* _Goal of the exercise_:
Copy all of the material below line for line, changing nothing.

Element lookup records:
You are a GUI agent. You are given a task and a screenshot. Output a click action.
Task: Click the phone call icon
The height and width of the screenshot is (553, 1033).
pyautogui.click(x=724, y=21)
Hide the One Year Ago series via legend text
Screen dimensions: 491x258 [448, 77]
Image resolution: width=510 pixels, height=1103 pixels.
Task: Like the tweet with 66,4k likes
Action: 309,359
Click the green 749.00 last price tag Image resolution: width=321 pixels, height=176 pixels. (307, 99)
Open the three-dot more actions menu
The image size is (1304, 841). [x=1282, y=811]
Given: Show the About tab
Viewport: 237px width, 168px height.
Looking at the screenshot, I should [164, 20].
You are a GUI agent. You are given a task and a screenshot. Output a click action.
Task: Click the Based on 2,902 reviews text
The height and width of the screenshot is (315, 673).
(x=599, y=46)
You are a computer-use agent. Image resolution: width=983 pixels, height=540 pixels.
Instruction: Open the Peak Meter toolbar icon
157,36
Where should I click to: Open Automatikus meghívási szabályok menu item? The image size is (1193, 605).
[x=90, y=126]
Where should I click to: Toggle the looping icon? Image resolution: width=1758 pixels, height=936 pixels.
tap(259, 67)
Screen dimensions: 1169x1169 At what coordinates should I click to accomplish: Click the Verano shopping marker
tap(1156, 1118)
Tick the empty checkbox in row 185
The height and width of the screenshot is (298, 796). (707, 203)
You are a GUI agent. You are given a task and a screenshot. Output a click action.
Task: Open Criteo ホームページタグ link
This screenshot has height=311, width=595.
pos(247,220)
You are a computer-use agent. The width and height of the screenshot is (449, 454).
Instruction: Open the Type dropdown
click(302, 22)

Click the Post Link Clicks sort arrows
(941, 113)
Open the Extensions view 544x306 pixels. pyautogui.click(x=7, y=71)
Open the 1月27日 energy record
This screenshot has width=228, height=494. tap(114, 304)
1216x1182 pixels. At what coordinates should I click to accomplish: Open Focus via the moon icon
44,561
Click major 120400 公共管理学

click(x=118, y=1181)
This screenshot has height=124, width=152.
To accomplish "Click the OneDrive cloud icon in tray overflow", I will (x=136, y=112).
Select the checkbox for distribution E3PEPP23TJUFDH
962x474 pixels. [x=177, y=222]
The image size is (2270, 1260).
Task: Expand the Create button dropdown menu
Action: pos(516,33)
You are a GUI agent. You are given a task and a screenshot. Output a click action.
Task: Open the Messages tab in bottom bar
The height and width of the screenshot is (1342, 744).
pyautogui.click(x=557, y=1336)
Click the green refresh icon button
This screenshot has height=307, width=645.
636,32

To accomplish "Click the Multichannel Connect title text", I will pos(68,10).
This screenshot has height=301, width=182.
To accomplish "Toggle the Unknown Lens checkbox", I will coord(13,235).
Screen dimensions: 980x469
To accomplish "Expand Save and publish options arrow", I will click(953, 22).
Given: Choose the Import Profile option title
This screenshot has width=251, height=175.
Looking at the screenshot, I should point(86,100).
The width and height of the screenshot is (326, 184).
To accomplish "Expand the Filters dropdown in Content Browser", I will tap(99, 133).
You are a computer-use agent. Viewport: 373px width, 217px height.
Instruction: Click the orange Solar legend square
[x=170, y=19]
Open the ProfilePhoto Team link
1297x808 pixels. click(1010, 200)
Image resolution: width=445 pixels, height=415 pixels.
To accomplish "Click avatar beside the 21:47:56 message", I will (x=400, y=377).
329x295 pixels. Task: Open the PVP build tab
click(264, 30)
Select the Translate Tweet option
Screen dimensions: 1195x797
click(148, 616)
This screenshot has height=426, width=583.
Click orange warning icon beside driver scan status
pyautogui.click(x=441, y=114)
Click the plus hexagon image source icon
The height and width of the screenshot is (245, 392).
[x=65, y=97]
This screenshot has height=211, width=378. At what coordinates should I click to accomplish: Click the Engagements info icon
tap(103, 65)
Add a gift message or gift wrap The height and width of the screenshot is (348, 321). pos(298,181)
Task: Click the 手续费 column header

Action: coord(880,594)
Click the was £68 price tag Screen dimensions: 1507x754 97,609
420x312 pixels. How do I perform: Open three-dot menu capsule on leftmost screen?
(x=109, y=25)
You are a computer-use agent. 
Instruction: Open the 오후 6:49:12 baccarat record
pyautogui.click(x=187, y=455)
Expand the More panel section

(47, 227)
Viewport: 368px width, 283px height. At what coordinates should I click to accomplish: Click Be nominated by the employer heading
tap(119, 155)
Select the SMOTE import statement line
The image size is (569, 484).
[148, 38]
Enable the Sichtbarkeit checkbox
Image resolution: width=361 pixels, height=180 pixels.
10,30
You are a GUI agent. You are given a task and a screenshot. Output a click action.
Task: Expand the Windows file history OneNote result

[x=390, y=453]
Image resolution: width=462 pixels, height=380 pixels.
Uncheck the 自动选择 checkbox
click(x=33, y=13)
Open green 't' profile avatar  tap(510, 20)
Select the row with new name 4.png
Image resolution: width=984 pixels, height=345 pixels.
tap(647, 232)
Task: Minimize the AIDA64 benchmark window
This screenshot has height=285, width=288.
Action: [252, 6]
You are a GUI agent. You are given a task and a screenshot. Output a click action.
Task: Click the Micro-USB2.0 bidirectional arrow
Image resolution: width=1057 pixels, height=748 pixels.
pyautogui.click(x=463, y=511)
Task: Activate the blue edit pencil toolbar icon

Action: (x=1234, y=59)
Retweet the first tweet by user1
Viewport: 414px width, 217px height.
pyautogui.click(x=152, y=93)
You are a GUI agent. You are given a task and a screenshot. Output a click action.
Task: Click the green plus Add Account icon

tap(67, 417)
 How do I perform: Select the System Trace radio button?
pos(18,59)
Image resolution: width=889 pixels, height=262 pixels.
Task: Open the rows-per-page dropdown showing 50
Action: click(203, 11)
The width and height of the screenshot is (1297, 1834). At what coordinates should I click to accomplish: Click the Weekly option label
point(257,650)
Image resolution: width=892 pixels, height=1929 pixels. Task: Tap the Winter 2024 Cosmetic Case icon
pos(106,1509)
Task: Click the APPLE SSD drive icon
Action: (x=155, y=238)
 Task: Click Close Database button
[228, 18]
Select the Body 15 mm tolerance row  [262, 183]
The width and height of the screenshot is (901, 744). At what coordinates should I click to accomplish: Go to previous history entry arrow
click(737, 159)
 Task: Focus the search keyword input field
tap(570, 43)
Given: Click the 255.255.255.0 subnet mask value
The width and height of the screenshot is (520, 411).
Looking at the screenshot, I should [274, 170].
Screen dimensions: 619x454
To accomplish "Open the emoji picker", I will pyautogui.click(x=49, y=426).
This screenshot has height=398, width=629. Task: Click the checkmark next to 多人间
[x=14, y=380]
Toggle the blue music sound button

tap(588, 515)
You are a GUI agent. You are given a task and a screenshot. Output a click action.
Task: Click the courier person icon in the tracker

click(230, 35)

* _Task response_:
You are a GUI agent. You are given a task and a screenshot. Output a click action.
Task: Click the phone call icon
The height and width of the screenshot is (553, 1033).
pyautogui.click(x=724, y=21)
Hide the One Year Ago series via legend text
Screen dimensions: 491x258 [448, 77]
Image resolution: width=510 pixels, height=1103 pixels.
Task: Like the tweet with 66,4k likes
Action: 309,359
Click the green 749.00 last price tag Image resolution: width=321 pixels, height=176 pixels. (307, 99)
Open the three-dot more actions menu
The image size is (1304, 841). [x=1282, y=811]
Given: Show the About tab
Viewport: 237px width, 168px height.
Looking at the screenshot, I should [164, 20].
You are a GUI agent. You are given a task and a screenshot. Output a click action.
Task: Click the Based on 2,902 reviews text
The height and width of the screenshot is (315, 673).
(x=599, y=46)
You are a computer-use agent. Image resolution: width=983 pixels, height=540 pixels.
Instruction: Open the Peak Meter toolbar icon
157,36
Where should I click to: Open Automatikus meghívási szabályok menu item? The image size is (1193, 605).
[x=90, y=126]
Where should I click to: Toggle the looping icon? Image resolution: width=1758 pixels, height=936 pixels.
tap(259, 67)
Screen dimensions: 1169x1169 At what coordinates should I click to accomplish: Click the Verano shopping marker
tap(1156, 1118)
Tick the empty checkbox in row 185
The height and width of the screenshot is (298, 796). (707, 203)
You are a GUI agent. You are given a task and a screenshot. Output a click action.
Task: Open Criteo ホームページタグ link
This screenshot has height=311, width=595.
pos(247,220)
You are a computer-use agent. The width and height of the screenshot is (449, 454).
Instruction: Open the Type dropdown
click(302, 22)

Click the Post Link Clicks sort arrows
(941, 113)
Open the Extensions view 544x306 pixels. pyautogui.click(x=7, y=71)
Open the 1月27日 energy record
This screenshot has width=228, height=494. tap(114, 304)
1216x1182 pixels. At what coordinates should I click to accomplish: Open Focus via the moon icon
44,561
Click major 120400 公共管理学

click(x=118, y=1181)
This screenshot has height=124, width=152.
To accomplish "Click the OneDrive cloud icon in tray overflow", I will (x=136, y=112).
Select the checkbox for distribution E3PEPP23TJUFDH
962x474 pixels. [x=177, y=222]
The image size is (2270, 1260).
Task: Expand the Create button dropdown menu
Action: pos(516,33)
You are a GUI agent. You are given a task and a screenshot. Output a click action.
Task: Open the Messages tab in bottom bar
The height and width of the screenshot is (1342, 744).
pyautogui.click(x=557, y=1336)
Click the green refresh icon button
This screenshot has height=307, width=645.
636,32

To accomplish "Click the Multichannel Connect title text", I will pos(68,10).
This screenshot has height=301, width=182.
To accomplish "Toggle the Unknown Lens checkbox", I will coord(13,235).
Screen dimensions: 980x469
To accomplish "Expand Save and publish options arrow", I will click(953, 22).
Given: Choose the Import Profile option title
This screenshot has width=251, height=175.
Looking at the screenshot, I should point(86,100).
The width and height of the screenshot is (326, 184).
To accomplish "Expand the Filters dropdown in Content Browser", I will tap(99, 133).
You are a computer-use agent. Viewport: 373px width, 217px height.
Instruction: Click the orange Solar legend square
[x=170, y=19]
Open the ProfilePhoto Team link
1297x808 pixels. click(1010, 200)
Image resolution: width=445 pixels, height=415 pixels.
To accomplish "Click avatar beside the 21:47:56 message", I will (x=400, y=377).
329x295 pixels. Task: Open the PVP build tab
click(264, 30)
Select the Translate Tweet option
Screen dimensions: 1195x797
click(148, 616)
This screenshot has height=426, width=583.
Click orange warning icon beside driver scan status
pyautogui.click(x=441, y=114)
Click the plus hexagon image source icon
The height and width of the screenshot is (245, 392).
[x=65, y=97]
This screenshot has height=211, width=378. At what coordinates should I click to accomplish: Click the Engagements info icon
tap(103, 65)
Add a gift message or gift wrap The height and width of the screenshot is (348, 321). pos(298,181)
Task: Click the 手续费 column header

Action: coord(880,594)
Click the was £68 price tag Screen dimensions: 1507x754 97,609
420x312 pixels. How do I perform: Open three-dot menu capsule on leftmost screen?
(x=109, y=25)
You are a computer-use agent. 
Instruction: Open the 오후 6:49:12 baccarat record
pyautogui.click(x=187, y=455)
Expand the More panel section

(47, 227)
Viewport: 368px width, 283px height. At what coordinates should I click to accomplish: Click Be nominated by the employer heading
tap(119, 155)
Select the SMOTE import statement line
The image size is (569, 484).
[148, 38]
Enable the Sichtbarkeit checkbox
Image resolution: width=361 pixels, height=180 pixels.
10,30
You are a GUI agent. You are given a task and a screenshot. Output a click action.
Task: Expand the Windows file history OneNote result

[x=390, y=453]
Image resolution: width=462 pixels, height=380 pixels.
Uncheck the 自动选择 checkbox
click(x=33, y=13)
Open green 't' profile avatar  tap(510, 20)
Select the row with new name 4.png
Image resolution: width=984 pixels, height=345 pixels.
tap(647, 232)
Task: Minimize the AIDA64 benchmark window
This screenshot has height=285, width=288.
Action: [252, 6]
You are a GUI agent. You are given a task and a screenshot. Output a click action.
Task: Click the Micro-USB2.0 bidirectional arrow
Image resolution: width=1057 pixels, height=748 pixels.
pyautogui.click(x=463, y=511)
Task: Activate the blue edit pencil toolbar icon

Action: (x=1234, y=59)
Retweet the first tweet by user1
Viewport: 414px width, 217px height.
pyautogui.click(x=152, y=93)
You are a GUI agent. You are given a task and a screenshot. Output a click action.
Task: Click the green plus Add Account icon

tap(67, 417)
 How do I perform: Select the System Trace radio button?
pos(18,59)
Image resolution: width=889 pixels, height=262 pixels.
Task: Open the rows-per-page dropdown showing 50
Action: click(203, 11)
The width and height of the screenshot is (1297, 1834). At what coordinates should I click to accomplish: Click the Weekly option label
point(257,650)
Image resolution: width=892 pixels, height=1929 pixels. Task: Tap the Winter 2024 Cosmetic Case icon
pos(106,1509)
Task: Click the APPLE SSD drive icon
Action: (x=155, y=238)
 Task: Click Close Database button
[228, 18]
Select the Body 15 mm tolerance row  [262, 183]
The width and height of the screenshot is (901, 744). At what coordinates should I click to accomplish: Go to previous history entry arrow
click(737, 159)
 Task: Focus the search keyword input field
tap(570, 43)
Given: Click the 255.255.255.0 subnet mask value
The width and height of the screenshot is (520, 411).
Looking at the screenshot, I should [274, 170].
Screen dimensions: 619x454
To accomplish "Open the emoji picker", I will pyautogui.click(x=49, y=426).
This screenshot has height=398, width=629. Task: Click the checkmark next to 多人间
[x=14, y=380]
Toggle the blue music sound button

tap(588, 515)
You are a GUI agent. You are given a task and a screenshot. Output a click action.
Task: Click the courier person icon in the tracker

click(230, 35)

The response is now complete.